Information:

⟨

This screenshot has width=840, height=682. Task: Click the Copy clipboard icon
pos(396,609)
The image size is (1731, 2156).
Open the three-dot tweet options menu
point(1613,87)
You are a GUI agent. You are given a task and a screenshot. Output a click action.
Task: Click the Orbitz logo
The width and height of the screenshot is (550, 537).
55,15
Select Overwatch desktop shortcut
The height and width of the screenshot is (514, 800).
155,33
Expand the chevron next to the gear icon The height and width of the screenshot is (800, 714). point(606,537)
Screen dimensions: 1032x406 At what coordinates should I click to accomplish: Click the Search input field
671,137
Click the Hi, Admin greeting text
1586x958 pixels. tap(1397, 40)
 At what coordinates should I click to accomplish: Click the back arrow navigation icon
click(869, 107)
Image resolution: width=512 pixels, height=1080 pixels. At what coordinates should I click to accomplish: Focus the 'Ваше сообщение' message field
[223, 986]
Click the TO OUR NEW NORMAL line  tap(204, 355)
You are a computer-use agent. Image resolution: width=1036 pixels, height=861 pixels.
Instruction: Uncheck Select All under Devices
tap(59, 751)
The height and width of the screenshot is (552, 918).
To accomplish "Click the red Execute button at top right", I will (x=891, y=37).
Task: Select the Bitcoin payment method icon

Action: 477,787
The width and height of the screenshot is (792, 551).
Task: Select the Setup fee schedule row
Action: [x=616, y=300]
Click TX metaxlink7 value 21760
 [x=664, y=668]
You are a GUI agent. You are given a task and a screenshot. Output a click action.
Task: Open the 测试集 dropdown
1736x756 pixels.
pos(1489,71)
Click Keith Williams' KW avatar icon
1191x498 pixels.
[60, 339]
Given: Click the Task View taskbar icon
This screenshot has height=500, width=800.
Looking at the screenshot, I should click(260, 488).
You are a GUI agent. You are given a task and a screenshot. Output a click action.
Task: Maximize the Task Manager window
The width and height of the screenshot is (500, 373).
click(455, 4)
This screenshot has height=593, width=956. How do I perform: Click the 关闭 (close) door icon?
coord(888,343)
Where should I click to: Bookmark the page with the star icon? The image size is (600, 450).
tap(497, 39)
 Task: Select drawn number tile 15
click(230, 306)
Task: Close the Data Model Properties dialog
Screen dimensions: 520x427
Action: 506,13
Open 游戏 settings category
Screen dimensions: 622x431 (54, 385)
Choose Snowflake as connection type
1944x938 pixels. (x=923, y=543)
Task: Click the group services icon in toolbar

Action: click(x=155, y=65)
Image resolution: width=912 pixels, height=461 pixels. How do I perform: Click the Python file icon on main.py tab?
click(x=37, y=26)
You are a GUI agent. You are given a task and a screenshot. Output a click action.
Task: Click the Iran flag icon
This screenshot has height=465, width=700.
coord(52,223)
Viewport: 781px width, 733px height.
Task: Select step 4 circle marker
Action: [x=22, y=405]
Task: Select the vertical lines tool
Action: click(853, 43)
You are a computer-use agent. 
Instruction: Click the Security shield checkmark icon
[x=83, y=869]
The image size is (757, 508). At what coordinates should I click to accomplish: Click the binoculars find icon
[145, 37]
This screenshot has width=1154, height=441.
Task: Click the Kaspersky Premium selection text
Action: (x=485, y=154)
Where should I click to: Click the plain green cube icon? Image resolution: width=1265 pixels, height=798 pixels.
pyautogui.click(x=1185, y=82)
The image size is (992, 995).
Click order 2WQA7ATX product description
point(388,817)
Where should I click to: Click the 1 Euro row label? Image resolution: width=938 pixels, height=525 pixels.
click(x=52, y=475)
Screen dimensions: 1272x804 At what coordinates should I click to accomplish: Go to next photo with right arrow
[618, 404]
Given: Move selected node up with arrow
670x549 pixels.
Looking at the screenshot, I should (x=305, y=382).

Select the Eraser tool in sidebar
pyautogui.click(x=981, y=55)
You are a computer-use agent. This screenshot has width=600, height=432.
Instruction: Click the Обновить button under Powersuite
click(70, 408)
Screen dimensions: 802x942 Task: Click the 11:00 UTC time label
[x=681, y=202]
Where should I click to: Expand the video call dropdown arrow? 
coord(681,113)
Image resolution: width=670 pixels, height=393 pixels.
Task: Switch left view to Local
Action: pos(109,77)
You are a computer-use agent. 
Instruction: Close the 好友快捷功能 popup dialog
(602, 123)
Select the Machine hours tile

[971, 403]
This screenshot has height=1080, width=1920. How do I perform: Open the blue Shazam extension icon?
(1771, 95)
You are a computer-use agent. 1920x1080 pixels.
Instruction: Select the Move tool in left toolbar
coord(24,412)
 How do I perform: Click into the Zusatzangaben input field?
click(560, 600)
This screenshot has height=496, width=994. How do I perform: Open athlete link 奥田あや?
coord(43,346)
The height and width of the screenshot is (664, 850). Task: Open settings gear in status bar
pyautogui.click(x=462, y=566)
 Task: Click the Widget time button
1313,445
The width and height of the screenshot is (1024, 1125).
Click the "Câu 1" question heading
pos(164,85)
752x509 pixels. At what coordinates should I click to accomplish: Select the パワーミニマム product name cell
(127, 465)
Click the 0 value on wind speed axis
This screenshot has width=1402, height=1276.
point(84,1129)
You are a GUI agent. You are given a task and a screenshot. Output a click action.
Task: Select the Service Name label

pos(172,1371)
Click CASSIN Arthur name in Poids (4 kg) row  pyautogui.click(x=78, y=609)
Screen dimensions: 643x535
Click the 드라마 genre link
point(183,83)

⟩

Exercise brief:
Search term "computer": count the lines of the listing in which it appears, and give the number with nothing further.

Exercise response:
5